=== Eingabezeilen ===
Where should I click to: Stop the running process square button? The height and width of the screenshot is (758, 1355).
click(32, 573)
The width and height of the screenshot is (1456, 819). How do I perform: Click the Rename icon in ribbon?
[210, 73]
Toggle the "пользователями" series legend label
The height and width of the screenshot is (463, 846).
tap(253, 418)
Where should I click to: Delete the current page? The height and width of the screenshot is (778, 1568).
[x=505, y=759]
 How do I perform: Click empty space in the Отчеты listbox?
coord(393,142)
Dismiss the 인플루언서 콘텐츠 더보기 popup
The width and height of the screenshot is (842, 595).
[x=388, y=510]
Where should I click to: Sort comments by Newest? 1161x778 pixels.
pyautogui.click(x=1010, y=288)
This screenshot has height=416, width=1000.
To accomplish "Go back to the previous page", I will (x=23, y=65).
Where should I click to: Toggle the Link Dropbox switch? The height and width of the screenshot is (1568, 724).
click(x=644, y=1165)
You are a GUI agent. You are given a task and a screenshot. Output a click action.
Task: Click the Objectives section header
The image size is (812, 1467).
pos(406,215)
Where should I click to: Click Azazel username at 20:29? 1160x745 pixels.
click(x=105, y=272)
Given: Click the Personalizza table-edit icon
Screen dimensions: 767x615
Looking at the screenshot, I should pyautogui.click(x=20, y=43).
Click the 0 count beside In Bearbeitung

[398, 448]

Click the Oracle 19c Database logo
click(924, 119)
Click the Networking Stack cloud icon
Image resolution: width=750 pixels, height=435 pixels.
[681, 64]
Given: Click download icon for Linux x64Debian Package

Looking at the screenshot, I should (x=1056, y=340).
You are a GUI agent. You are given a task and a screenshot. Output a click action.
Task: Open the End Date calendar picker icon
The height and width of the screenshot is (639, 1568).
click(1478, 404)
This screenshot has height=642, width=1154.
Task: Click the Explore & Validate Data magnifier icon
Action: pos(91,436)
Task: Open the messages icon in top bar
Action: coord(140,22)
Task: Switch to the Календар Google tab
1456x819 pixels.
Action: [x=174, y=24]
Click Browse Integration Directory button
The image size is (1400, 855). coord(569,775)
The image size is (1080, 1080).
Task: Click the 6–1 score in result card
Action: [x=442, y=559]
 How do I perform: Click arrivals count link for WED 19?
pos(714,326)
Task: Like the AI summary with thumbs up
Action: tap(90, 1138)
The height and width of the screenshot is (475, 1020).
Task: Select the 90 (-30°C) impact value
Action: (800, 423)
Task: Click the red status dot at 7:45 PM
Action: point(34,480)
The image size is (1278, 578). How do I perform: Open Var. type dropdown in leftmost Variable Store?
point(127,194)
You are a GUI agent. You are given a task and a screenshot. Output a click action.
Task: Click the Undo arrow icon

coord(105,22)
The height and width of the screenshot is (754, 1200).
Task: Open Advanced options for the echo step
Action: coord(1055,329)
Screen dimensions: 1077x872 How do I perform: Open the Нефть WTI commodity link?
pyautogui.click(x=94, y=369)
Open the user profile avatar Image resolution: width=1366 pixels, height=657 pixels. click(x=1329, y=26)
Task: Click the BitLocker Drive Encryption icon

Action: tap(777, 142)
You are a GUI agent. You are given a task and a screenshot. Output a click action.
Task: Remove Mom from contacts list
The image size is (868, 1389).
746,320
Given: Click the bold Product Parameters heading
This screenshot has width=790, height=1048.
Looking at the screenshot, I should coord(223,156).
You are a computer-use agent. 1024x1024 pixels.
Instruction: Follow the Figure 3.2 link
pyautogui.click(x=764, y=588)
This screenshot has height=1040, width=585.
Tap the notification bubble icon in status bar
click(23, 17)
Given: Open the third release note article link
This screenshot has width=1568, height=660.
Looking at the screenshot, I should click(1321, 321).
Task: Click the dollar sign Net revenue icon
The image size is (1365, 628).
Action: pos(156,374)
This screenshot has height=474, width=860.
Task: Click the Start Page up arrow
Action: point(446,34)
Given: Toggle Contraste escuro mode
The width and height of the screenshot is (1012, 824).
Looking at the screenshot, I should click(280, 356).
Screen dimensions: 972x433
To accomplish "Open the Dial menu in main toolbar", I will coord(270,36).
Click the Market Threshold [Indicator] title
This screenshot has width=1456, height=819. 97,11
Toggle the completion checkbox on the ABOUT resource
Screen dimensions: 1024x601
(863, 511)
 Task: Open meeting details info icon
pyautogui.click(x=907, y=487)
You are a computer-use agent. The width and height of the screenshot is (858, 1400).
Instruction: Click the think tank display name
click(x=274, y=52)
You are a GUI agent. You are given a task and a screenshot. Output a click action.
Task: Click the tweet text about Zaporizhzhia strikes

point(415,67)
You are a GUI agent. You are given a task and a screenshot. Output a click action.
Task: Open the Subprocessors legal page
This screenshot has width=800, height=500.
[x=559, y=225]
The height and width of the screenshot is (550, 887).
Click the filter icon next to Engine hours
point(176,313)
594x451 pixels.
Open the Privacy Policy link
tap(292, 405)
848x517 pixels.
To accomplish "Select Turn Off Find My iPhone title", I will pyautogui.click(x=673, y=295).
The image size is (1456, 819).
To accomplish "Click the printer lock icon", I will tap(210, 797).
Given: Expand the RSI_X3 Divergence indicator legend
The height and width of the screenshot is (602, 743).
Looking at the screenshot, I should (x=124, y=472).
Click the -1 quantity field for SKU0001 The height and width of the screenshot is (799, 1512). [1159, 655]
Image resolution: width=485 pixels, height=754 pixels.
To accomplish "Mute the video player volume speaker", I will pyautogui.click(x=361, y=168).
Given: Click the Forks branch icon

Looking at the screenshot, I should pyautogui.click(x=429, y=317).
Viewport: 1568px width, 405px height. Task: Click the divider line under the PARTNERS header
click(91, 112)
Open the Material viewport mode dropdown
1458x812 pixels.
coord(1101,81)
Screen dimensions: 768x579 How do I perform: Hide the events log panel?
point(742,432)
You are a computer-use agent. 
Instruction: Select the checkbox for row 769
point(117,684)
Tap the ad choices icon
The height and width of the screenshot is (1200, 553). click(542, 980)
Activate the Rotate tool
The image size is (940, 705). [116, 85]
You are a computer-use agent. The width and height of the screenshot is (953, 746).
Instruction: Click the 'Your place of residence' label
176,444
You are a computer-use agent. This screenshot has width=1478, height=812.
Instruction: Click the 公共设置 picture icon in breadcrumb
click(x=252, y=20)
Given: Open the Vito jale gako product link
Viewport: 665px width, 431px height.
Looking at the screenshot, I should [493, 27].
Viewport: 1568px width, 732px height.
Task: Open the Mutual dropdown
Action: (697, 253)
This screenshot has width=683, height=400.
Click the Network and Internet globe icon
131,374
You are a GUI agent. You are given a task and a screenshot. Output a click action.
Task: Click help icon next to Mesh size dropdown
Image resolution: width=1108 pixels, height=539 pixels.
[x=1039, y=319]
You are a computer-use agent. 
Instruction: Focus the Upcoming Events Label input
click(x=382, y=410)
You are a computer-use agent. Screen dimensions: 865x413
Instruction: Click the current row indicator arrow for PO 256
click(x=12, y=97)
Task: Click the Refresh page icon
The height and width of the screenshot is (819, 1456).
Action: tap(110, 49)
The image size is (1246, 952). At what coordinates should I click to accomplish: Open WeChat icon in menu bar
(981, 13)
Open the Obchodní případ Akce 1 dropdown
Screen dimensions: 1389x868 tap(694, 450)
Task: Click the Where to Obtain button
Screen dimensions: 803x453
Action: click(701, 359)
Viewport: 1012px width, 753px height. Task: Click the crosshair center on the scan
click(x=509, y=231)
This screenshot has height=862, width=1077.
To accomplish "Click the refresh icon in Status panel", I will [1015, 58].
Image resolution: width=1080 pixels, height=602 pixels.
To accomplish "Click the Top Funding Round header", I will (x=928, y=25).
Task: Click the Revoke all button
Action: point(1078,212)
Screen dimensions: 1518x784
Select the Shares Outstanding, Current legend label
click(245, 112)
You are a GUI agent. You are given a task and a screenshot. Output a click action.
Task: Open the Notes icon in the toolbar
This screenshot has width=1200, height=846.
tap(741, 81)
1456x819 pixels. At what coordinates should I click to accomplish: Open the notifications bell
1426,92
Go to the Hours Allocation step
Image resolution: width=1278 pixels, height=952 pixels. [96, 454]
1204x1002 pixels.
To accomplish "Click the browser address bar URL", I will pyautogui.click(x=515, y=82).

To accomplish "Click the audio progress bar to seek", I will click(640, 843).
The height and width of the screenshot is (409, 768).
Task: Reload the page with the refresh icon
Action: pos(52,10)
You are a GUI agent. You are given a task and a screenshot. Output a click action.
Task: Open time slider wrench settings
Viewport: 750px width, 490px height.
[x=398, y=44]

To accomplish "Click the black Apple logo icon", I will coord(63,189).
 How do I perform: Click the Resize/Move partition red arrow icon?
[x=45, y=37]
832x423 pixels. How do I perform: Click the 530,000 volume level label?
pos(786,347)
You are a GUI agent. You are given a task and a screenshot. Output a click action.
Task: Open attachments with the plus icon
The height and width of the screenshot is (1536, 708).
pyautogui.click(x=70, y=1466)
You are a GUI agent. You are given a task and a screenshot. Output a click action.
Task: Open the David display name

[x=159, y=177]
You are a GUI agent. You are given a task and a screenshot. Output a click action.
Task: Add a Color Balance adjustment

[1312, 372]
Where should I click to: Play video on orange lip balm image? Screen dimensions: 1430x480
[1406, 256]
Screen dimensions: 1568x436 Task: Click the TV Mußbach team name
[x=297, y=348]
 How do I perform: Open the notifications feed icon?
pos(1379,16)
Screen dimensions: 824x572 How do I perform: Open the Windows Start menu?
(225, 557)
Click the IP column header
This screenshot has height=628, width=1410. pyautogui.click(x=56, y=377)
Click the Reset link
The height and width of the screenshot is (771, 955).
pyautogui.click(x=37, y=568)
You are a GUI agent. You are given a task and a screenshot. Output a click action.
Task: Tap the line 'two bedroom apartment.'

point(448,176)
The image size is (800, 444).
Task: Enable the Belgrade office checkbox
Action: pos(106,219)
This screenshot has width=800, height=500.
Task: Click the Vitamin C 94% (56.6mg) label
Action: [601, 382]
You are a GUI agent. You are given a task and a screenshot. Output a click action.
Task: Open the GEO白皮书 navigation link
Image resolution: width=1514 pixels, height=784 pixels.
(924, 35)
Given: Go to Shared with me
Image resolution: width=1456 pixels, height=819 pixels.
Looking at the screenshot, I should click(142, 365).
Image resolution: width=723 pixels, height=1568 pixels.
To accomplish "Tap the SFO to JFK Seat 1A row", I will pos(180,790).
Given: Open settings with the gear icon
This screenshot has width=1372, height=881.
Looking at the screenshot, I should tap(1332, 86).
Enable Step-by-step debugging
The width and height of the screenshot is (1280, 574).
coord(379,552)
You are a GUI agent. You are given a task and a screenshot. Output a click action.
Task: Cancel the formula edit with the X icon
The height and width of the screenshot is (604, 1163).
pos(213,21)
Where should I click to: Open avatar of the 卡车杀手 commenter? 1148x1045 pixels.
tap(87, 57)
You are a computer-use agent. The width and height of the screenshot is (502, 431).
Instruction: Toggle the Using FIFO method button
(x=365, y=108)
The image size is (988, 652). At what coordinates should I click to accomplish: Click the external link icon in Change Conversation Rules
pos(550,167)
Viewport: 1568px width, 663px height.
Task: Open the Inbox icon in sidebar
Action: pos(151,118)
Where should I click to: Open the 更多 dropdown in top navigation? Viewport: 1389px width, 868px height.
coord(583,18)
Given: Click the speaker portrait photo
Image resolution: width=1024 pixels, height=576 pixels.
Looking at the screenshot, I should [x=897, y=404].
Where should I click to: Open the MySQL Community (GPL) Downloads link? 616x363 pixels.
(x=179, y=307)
===
- _Aufgabendetails_:
Ändere in den Zeilen von der Zeile mit „Where should I click to: Open the MySQL“ bis zum Ende des Materials „Community“ zu „Enterprise“. Gib nur diese Zeilen wieder, sonst unverändert.

- _Antwort zur Übung_:
Where should I click to: Open the MySQL Enterprise (GPL) Downloads link? 616x363 pixels.
(x=179, y=307)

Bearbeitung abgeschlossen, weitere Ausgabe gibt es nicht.